— Given text —
-=-=-=-=-

Silver Falls State Park is the largest State Park in Oregon and contains one of the highest concentrations of large waterfalls anywhere in the US. If you don’t have time to hike the entire Trail of Ten Falls, this quick loop down the South Fork Silver Creek allows you to visit two of the more impressive falls, including the iconic South Falls. The downfall of this stunning display is visitors. Don’t expect much solitude along the trail and you may even encounter a traffic jam or two as dozens or even hundreds of people line up in the narrow grottos behind South Falls and Lower South Falls. Dogs are also not allowed on the Canyon Trail, the part of the hike which leads you up close and personal to the two falls.
Begin your hike at the South Falls Day-Use Area where there is a huge parking area and is also the location of South Falls Lodge. It is a small, beautiful stone building built by the CCC in the 1930s that offers some food and a nice fire during the chillier months. From the parking area, head past the lodge and follow the signs to South Falls. The trail quickly begins heading down the steep canyon, but first you will be rewarded with a viewpoint over the falls. The trail can be wet most of the year on its way down the canyon, so watch your step. As you get to the first switch back, there will a short side trail to Frenchie Falls heading to the right. This is a smaller falls at 48 feet without much flow (It completely dries up in the summer), but if you’re wanting to hit every fall you can, head on up and take a gander.

-=-=-=-=-

— Recorded information —
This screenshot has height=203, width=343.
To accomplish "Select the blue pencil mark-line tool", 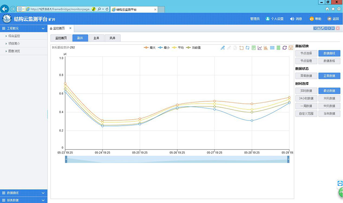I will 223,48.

-=-=-=-=-

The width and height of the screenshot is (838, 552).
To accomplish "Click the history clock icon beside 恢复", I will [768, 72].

-=-=-=-=-

— Tasks for this exercise —
**A.** Do these statements agree with the Silver Falls hike description? (i) Dogs may be taken on the Canyon Trail. (ii) South Falls Lodge was built by the CCC in the 1930s. (iii) Frenchie Falls keeps flowing through the summer. For each, answer yes or no and quote the words of the text that decide it.
**B.** Continue the Silver Falls hike description from the point where it stops.
These records come from a different source than the text.

— Written responses —
**A.**
(i) No: "Dogs are also not allowed on the Canyon Trail"
(ii) Yes: "built by the CCC in the 1930s"
(iii) No: "It completely dries up in the summer"

**B.**
After the switchback, you will head back to South Falls and then be rewarded with one of the coolest experiences in Silver Falls State Park, the ability to walk behind the falls. These caverns behind the falls were created millions of years ago when lava flowed over the entire landscape, burying softer, older rock. As the eons past, the stream slowly carved through the harder, upper layers of basalt, and as they did, the softer, lower layers easily eroded away, creating these large bowls behind some of the larger falls.
After passing behind South Falls, don’t cross the bridge over the South Fork of Silver Creek but continue down the Canyon Trail instead. You will reach Lower South Falls in just half of a mile. As you approach the falls, the trail heads down a steep section of stairs and then travels behind this falls as well. The cavern is much smaller here though, and wetter. Expect puddles in your path as you squeeze by people. Once you’re through, continue down the creek for less than half a mile until you reach the North Fork of Silver Creek. Here, head to the right on the Maple Ridge Trail and begin your climb up out of the canyon.
The climb up the Maple Ridge Trail is fairly steep, gaining about 400 feet in less than half a mile. But once you are up, your good. The trail then winds its way through the trees along the edge of the canyon for the next mile as you head back towards the lodge. Because of how dense the forest is, there isn’t much of a view down the canyon. However, you will get to see another view or two of South Falls as you reach the end of your hike.
If you are coming from Salem, take Highway 22 east until you reach Exit 7. There will be a sign directing you to Silver Falls State Park. If you are coming from the east, take Exit 13 towards Sublimity and head north. Both routes will meet at the intersection of 214 and the Cascades Highway. From there, head east on 214 and follow the signs. While it is only 10 miles from this point, it will be slow and windy and you will undoubtedly get stuck behind a land yacht, so be patient. Once you’re in the park, head in to the South Falls Day Use Area on your left and begin your quest for a parking spot.
Passes: A $5 day use permit is required.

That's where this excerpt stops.